Dans le contexte de crise économique grave qui prévaut depuis 2008, on aurait pu s'attendre à une empathie - au moins en termes de perception - à l'égard des personnes en difficulté. Or c'est l'inverse qui se produit. L'étude montre en effet "que depuis 2008, l'opinion porte un regard plus sévère sur les chômeurs ou les bénéficiaires de minima sociaux". Selon le Crédoc, "nos concitoyens sont de plus en plus nombreux à craindre les effets déresponsabilisants des politiques sociales, à tel point que le soutien à l'Etat providence vacille".
Ainsi, le Crédoc relève une progression de l'idée selon laquelle les plus pauvres seraient responsables de leur situation. Près des deux tiers (64%) des Français - contre 57% en 2009 - pensent que "s'ils le voulaient vraiment, la plupart des chômeurs pourraient retrouver un travail". De même, 44% - contre 36% en 2009 - partagent l'opinion "Estime que faire prendre en charge par la collectivité les familles aux ressources insuffisantes leur enlève tout sens des responsabilités (versus leur permet de vivre)". Enfin, 37% - contre 25% en 2009 - croient que les personnes qui vivent dans la pauvreté n'ont pas fait d'effort pour s'en sortir (versus n'ont pas eu de chance).
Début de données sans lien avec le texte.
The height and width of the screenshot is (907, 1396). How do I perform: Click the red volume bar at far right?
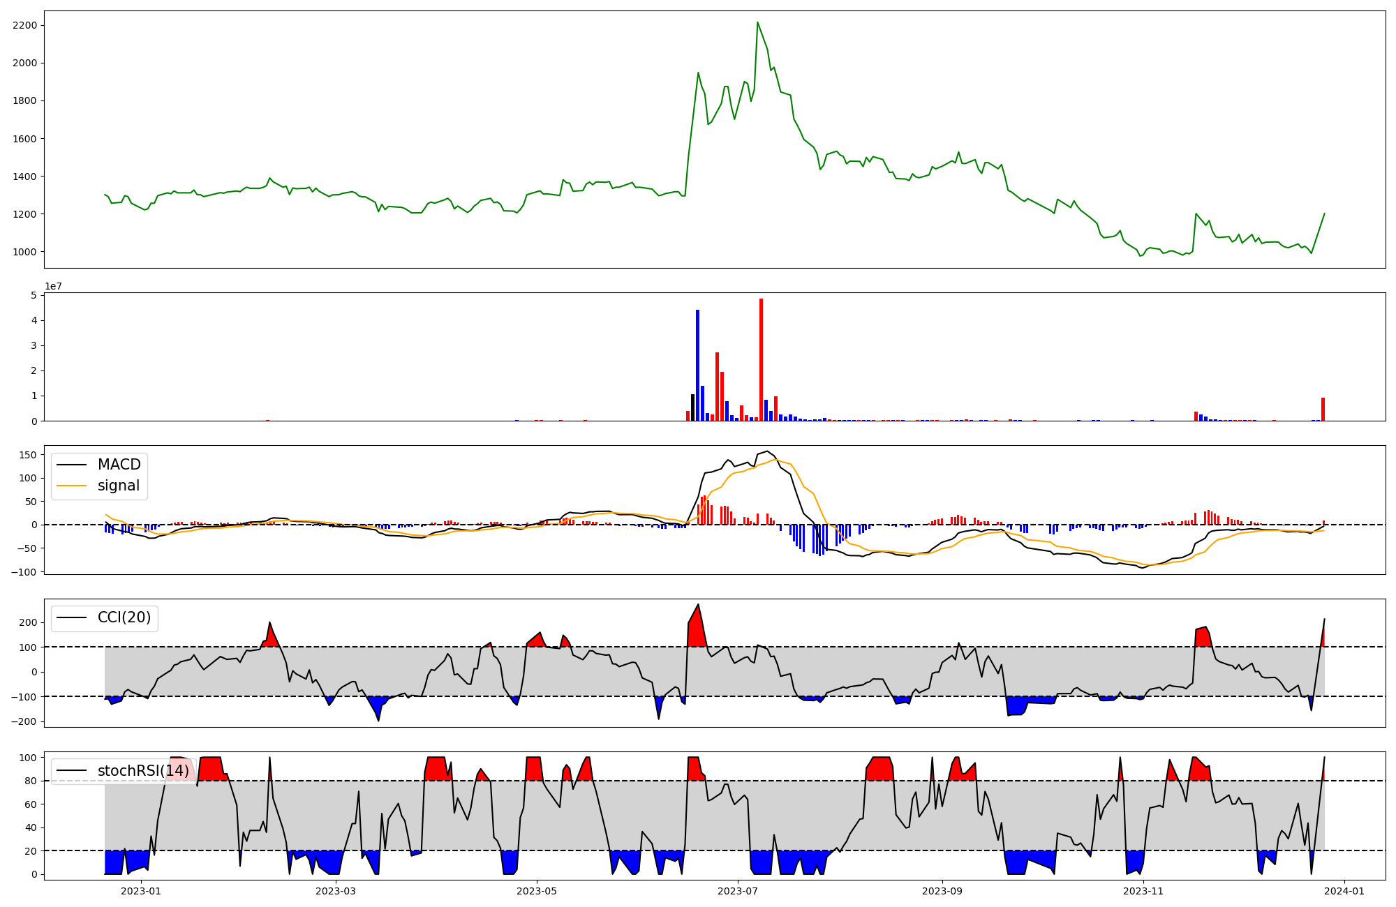1323,409
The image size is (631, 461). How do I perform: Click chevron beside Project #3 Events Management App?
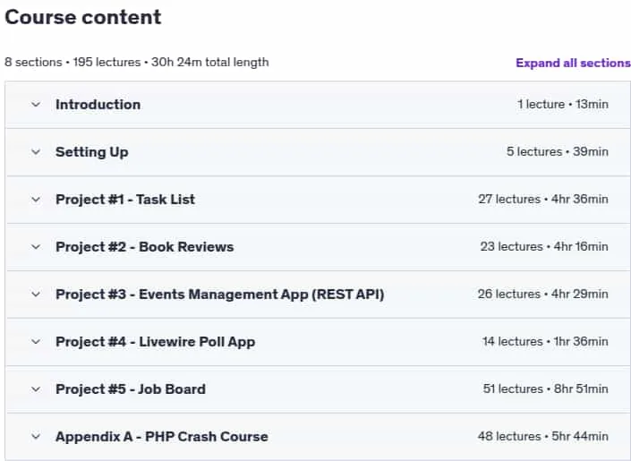point(36,295)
Une remise en cause du bien-fondé des politiques sociales

Cette moindre empathie à l'égard des personnes en difficulté aboutit à une "remise en cause du bien-fondé ou tout du moins de l'efficacité de la mise en œuvre des politiques sociales". Le Crédoc constate également que "les craintes de déresponsabilisation des différentes mesures d'aide aux plus démunis n'ont jamais été aussi fortes qu'aujourd'hui".
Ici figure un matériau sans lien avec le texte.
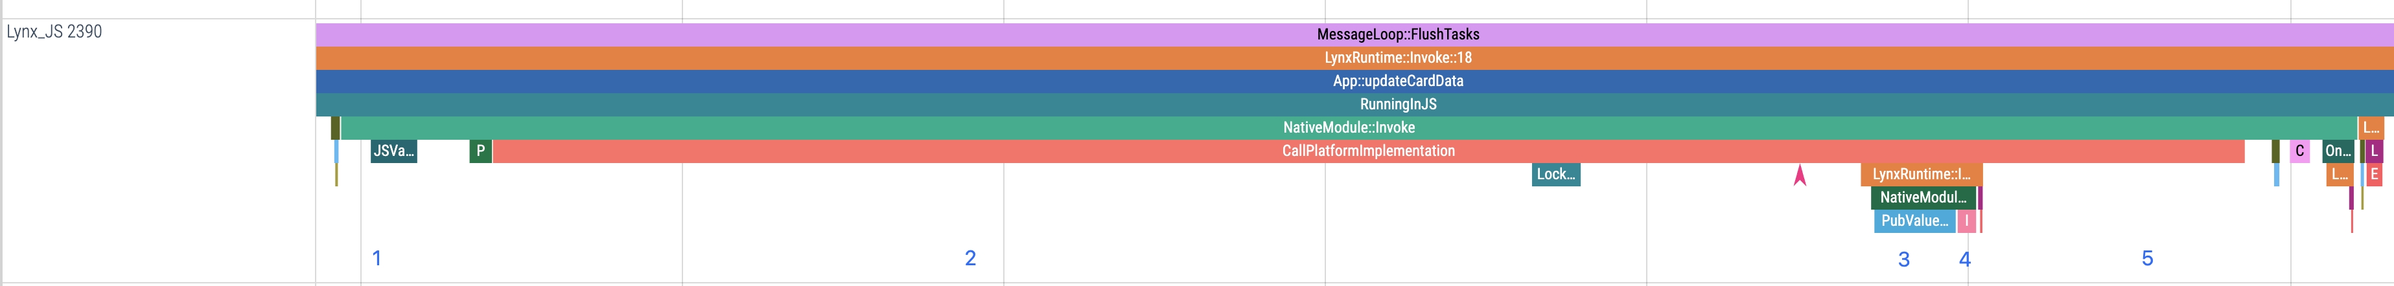Click the Lynx_JS 2390 track label
The height and width of the screenshot is (286, 2394).
54,32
Ainsi, la part de ceux qui "estiment qu'il est parfois plus avantageux de percevoir des minima sociaux que de travailler avec un bas salaire" progresse : après avoir atteint 75% en 2009, elle était retombée à 67% entre 2011 et 2013, avant de remonter à 76% cette année. De même, la part de ceux qui "considèrent que le RSA incite les gens à s'en contenter et ne pas travailler (versus donne un coup de pouce pour s'en sortir)" passe de 36% en 2011 à 54% en 2014.

Trop d'aides aux familles pauvres ?

Mais le plus spectaculaire reste le retournement de l'opinion au sujet des aides aux familles modestes (ce qui inclut notamment les familles monoparentales, souvent stigmatisées). La proportion de Français qui pensent que "les aides aux familles qui ont des enfants sont suffisantes" est ainsi en très forte croissance depuis le début de la crise, passant de 31% en 2007 à 63% en 2014, soit une progression de 32 points.
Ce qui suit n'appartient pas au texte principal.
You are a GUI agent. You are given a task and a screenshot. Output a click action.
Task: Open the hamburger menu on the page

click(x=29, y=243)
Pour le Crédoc, "ce n'est peut-être pas le fait d'aider les plus fragiles qui est remis en cause, mais plutôt les risques de désincitation que cela pourrait engendrer". De même, l'organisme juge nécessaire de prendre en compte la situation financière des classes moyennes, "qui s'est dégradée continûment depuis une vingtaine d'années avec l'augmentation des dépenses contraintes".
Quelles que soient les explications possibles, il reste que le tableau ainsi tracé est plutôt sombre et qu'il n'est sans doute pas sans liens avec certains résultats électoraux.